Last year in UCT, and this year at Wits, I found myself on the outside of both the Rhodes Must Fall and the Fees Must Fall movements. As a humanities student, I saw the protests as a tangible manifestation of the theories we grappled with in class. Yet I chose not to attend mass meetings and agitate for action from the university authorities.
I am the type of person who just walks away when the cashier gives me the wrong change
On any given day, I experience this underlying stress that determines my mood and affects my interactions with people. I am always just a little bit scared or worried, so any small disturbance – being late for an appointment, getting caught in the rain without an umbrella, or having to deal with a nosy security guard– makes me anxious.
I feel like I have lost control of the situation, and it takes some time for me to get back to “normal”. I’m the type of person who just walks away when the cashier gives me the wrong change, and if a waiter’s service is bad I always think maybe they are having a tough day.

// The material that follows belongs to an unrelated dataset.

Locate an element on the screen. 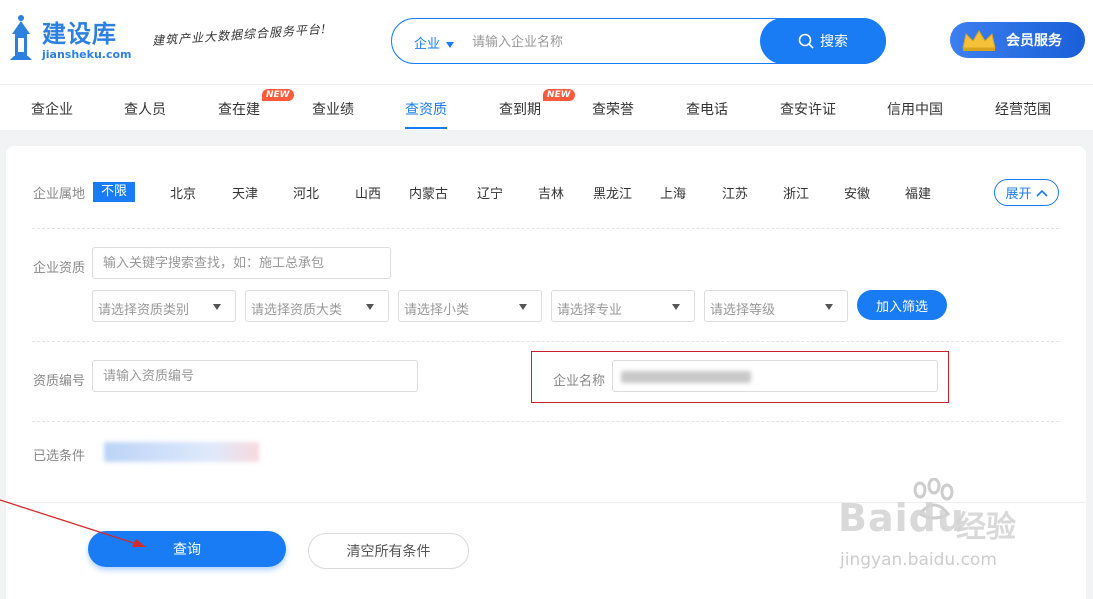 The height and width of the screenshot is (599, 1093). baidu-watermark: Baidu 经验 jingyan.baidu.com is located at coordinates (938, 528).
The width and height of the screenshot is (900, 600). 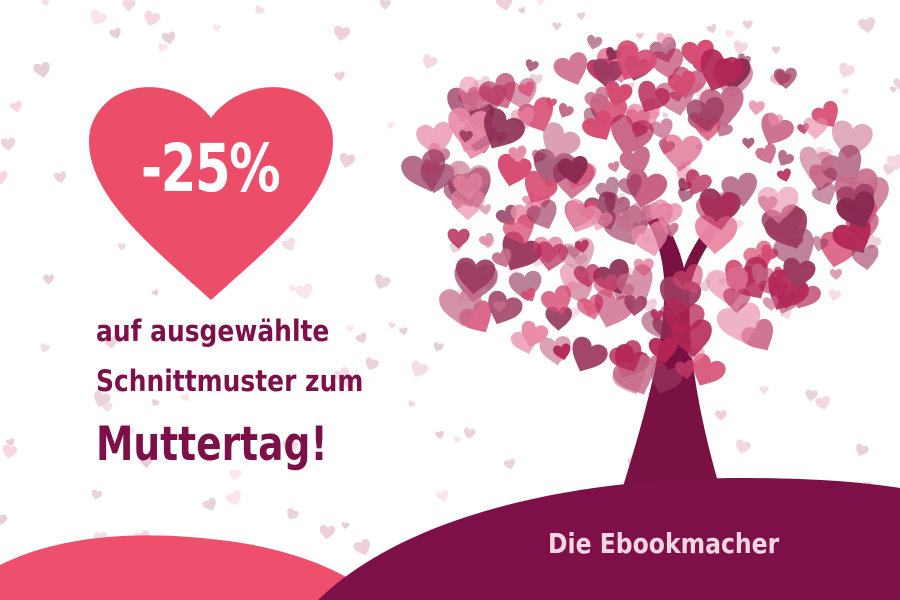 I want to click on brand-name: Die Ebookmacher, so click(x=664, y=544).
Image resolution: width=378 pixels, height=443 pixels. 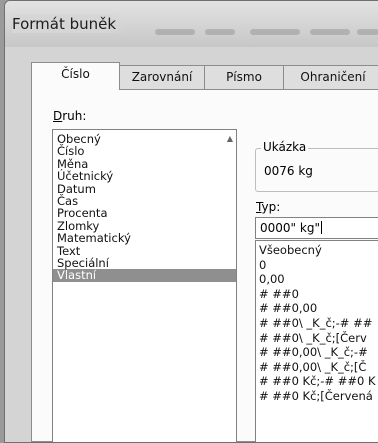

The protests required more than I could give
This is why, when I realised that the protests required me to actively participate, to give my all, I knew that I could not be involved. I didn’t have the emotional energy to spend marching, singing, or running with the students. At UCT last year, I watched as the statue of Rhodes fell through a window in my lecture room.
This year, instead of attending Wits mass meetings at Solomon Mahlangu House, I stayed at res. From my room, I could see the crowds marching onto campus. I could also hear the blaring sirens of police cars, the shots ringing out, the singing and shouting of students who were in confrontations with police down on Jan Smuts Avenue.
Someone used me as a human shield at the McDonald’s
I will not forget October 10 2016, when I was at McDonald’s getting lunch and a hippo drove up Jorissen Street in Braamfontein. The police officers inside were shooting rubber bullets out into the street. A girl who was standing next to me grabbed me and hid behind me. I was scared, I couldn’t believe I was in a situation where a stranger was using me as a shield. I felt a mix of fear and resentment.
2016 really was the year of realising things
Being a university student during the time of Fallist movements has led me to realise some important things about myself and about how the world works. During both rounds of protests, I found the conversations about human rights, history, privilege and intersectionality very heavy and necessary.
Suddenly it felt like everything I thought I knew about myself and the world was not true. Of course, I understand the need for the movement. I am aware of how my parents have sacrificed to pay for my education – a right that should be accessible to all citizens. It definitely does matter that the curriculum and the teachers are representative of the students as well.
It’s absolutely important to address the exclusive nature of structures that ignore the needs and experiences of students who are poor, black, queer and disabled. But I don’t think this has to be at the expense of my mental health.
I avoided the protests because I felt like that was where I would be able to have the most control. If the protests pick up again next year, I will choose the same way, because I do not believe in hurting myself in the name of a cause.